=== Written task 1 ===
Answer these questions using the text about the Toluca football stadium.
(a) What is the stadium's capacity?
(b) In what year did the club buy the land of the 'Dam Gachupines'?
(c) Near which river was the "Tivoli" field located?
=== Written task 2 ===
Write the next part of the text about the Toluca football stadium, continuing from its final sentence.

::: Document :::

Throughout Mexico there are a variety of football stadiums both new and old and all with many different stories to tell. But if one makes the trip to the town of Toluca in the state of Estado de Mexico you will have the opportunity to visit one of the oldest stadiums in the country.
What makes the location of the stadium more special is that it is not located in the outskirts but in the town surrounded by many houses and businesses making it very similar to stadiums in England for example. This also adds to the atmosphere on matchdays and gives the games a very unique and special feeling. Many players also live near the stadium and when Toluca are playing at home the food outside of the stadium is some of the best one will taste in the whole country.
La Bombonera or Estadio Nemesio Diez is home to one of Mexican football’s top three football clubs – Deportivo Toluca. It has a capacity of 27,000 and was opened in 1954. But it’s origins can be traced back to 1917 where the now location of the stadium was just a field. Toluca back then was a very different town and areas now where the stadium is located and beyond were empty fields with some roads and houses.
The club at first played it’s games on what is now known as Paseo Colon, one of the most beautiful roads in Mexico, in which they had a small field and some wooden benches. Then in 1919 the club bought the land of the ‘Dam Gachupines’ which is located in the current roads known as Vasco de Quiroga, Western Hidalgo Avenue, Aurelio Venegas and Buenaventura Merlin. Later, some games were played on the “Tivoli” field that was located near the Rio Verdiguel, three blocks from where the stadium is now.
During this time the team was playing in the second division and whilst buying new players there were some small disputes as to whether they should play their home games at the “Tivoli” Field or at the “Country” Field. The Country Field is located where the stadium is now – between the streets of Aurelio Venegas, Morelos Poniente, Felipe Villanueva and Constituents. In the second year of being in the second division some games were played at the “Patria” Field whilst platforms were being fitted and the placement of the fences began.

::: Given entries :::

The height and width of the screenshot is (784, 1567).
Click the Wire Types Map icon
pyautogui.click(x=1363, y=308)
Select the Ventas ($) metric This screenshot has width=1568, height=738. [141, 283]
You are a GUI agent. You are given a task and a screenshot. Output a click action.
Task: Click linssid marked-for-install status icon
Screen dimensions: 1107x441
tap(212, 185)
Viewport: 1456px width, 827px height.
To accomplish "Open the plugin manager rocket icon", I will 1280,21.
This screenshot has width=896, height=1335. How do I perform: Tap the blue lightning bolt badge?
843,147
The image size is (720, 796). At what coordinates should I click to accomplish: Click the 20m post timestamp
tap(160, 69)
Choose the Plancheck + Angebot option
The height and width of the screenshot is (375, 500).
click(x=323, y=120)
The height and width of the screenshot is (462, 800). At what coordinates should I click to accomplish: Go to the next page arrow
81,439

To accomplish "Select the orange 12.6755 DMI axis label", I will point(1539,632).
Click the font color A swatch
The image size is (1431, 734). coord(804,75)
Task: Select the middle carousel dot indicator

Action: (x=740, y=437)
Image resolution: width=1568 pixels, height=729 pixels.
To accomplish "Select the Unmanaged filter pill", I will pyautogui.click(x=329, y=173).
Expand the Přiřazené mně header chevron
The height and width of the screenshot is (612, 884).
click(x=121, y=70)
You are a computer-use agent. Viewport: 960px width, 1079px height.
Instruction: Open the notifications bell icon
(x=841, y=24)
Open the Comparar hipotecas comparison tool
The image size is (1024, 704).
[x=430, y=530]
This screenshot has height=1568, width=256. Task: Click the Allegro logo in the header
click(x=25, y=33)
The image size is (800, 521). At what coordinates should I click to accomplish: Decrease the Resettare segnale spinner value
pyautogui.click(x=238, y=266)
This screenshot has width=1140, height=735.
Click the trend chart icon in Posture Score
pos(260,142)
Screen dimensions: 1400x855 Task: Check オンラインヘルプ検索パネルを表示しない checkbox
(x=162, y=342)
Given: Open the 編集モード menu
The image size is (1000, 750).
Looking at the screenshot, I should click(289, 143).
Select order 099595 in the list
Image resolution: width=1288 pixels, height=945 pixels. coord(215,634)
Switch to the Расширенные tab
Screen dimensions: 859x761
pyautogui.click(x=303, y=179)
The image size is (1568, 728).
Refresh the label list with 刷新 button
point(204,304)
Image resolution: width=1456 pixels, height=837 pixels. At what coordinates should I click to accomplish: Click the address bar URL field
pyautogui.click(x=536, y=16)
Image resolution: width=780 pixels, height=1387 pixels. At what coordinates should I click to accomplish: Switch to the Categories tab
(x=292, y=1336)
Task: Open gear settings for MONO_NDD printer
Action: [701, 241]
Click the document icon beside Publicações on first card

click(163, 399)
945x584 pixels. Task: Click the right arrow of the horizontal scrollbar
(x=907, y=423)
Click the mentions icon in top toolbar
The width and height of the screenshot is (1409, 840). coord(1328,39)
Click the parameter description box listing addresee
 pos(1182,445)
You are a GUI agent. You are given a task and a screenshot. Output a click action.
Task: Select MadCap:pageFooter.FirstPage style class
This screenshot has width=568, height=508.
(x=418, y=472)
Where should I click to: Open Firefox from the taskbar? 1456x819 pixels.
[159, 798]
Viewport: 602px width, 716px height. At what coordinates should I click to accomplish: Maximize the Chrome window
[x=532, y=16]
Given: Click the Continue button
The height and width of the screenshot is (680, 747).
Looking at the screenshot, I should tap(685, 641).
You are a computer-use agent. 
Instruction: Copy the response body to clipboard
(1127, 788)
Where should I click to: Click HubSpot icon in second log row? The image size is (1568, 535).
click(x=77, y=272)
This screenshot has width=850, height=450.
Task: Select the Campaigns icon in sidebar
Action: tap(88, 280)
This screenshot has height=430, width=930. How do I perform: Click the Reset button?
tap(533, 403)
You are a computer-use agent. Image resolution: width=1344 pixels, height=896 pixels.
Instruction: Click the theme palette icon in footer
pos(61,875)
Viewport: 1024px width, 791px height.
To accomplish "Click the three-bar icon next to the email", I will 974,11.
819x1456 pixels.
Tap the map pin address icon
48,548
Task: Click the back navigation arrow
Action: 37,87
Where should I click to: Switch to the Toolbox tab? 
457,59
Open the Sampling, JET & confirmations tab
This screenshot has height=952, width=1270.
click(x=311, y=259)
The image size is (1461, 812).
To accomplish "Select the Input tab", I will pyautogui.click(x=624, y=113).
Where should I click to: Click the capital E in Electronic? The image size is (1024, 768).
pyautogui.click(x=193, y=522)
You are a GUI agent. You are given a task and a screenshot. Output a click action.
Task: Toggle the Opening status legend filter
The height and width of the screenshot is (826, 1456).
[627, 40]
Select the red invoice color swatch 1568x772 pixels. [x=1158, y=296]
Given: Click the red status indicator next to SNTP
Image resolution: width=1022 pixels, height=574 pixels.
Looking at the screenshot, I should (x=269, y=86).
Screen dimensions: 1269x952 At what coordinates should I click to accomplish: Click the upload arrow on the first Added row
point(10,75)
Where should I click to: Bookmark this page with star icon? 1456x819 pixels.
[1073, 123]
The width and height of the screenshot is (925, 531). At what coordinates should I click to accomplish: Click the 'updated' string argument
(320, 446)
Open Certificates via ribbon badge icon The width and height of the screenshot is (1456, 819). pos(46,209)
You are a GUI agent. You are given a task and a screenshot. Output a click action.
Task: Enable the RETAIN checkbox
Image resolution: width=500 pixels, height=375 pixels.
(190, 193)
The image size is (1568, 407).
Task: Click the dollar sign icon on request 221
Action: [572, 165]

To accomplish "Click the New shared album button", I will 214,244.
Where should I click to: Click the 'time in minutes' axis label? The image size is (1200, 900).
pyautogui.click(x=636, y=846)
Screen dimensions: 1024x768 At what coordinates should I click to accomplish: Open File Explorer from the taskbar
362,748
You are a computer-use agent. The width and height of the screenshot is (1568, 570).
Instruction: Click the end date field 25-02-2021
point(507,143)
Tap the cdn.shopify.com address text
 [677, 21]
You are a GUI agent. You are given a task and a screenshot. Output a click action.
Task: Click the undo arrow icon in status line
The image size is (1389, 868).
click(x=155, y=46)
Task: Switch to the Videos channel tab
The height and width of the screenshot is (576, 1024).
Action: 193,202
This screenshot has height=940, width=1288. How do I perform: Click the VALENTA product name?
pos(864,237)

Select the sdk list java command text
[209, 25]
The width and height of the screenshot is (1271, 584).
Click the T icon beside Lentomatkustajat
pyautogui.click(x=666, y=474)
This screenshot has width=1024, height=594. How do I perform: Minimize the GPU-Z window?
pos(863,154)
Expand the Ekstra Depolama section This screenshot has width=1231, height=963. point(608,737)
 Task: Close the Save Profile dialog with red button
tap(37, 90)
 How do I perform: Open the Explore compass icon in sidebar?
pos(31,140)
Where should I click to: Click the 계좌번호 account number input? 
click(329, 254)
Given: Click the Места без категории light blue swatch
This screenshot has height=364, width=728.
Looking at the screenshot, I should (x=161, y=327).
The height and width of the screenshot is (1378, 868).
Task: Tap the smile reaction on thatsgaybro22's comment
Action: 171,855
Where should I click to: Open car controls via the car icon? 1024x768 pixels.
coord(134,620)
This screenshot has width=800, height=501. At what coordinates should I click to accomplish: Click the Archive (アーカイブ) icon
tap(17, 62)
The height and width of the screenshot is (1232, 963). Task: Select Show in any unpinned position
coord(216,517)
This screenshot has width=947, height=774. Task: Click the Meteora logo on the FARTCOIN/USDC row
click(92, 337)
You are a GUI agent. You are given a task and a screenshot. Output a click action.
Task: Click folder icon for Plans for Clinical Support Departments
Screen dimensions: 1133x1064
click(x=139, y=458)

:::

=== Expected output 1 ===
(a) 27,000
(b) 1919
(c) The Rio Verdiguel

=== Expected output 2 ===
Then in 1953 Toluca finally decided to buy the “Country” Field which is the location where the current stadium lies. Since its opening in 1954 the stadium has gone through various name changes – Hector Barraza, Luis Gutiérrez Dosal, Toluca 70, Toluca 70-86, then finally Nemesio Diez Hoses and with the nickname of Bombonera.
The New Stadium ?
But recently the clubs owners have been mulling over the idea of building a new stadium in either the nearby town of Metepec or next to the baseball ground near the town of Zinacantepec. The initial designs look very modern and impressive but there are some questions that still need answering :
If you cannot fill the current stadium why build one with almost double the capacity ? where will the funding come from ? are the owners planning to sell the club ? why not just maintain and increase the size of the stands of the current stadium ?
At the time of writing a much needed train system from Zinacantepec via Toluca to Mexico City is being designed, budgeted for and planned by the local government so maybe the location of a possible new stadium will also be linked to that.
In the end whatever decision is made it is important to note that the town of Toluca was built by the people of Toluca and Deportivo Toluca is the team of the town. Those born in the town traditionally support Toluca and it is very rare to see an outsider support them. Let us hope that the fans, the traditions and the clubs unique standing in Mexican football is not forgotten by the clubs owners and that their passion for the club continues to burn bright and strong like the hearts of all loyal and devoted Deportivo Toluca fans.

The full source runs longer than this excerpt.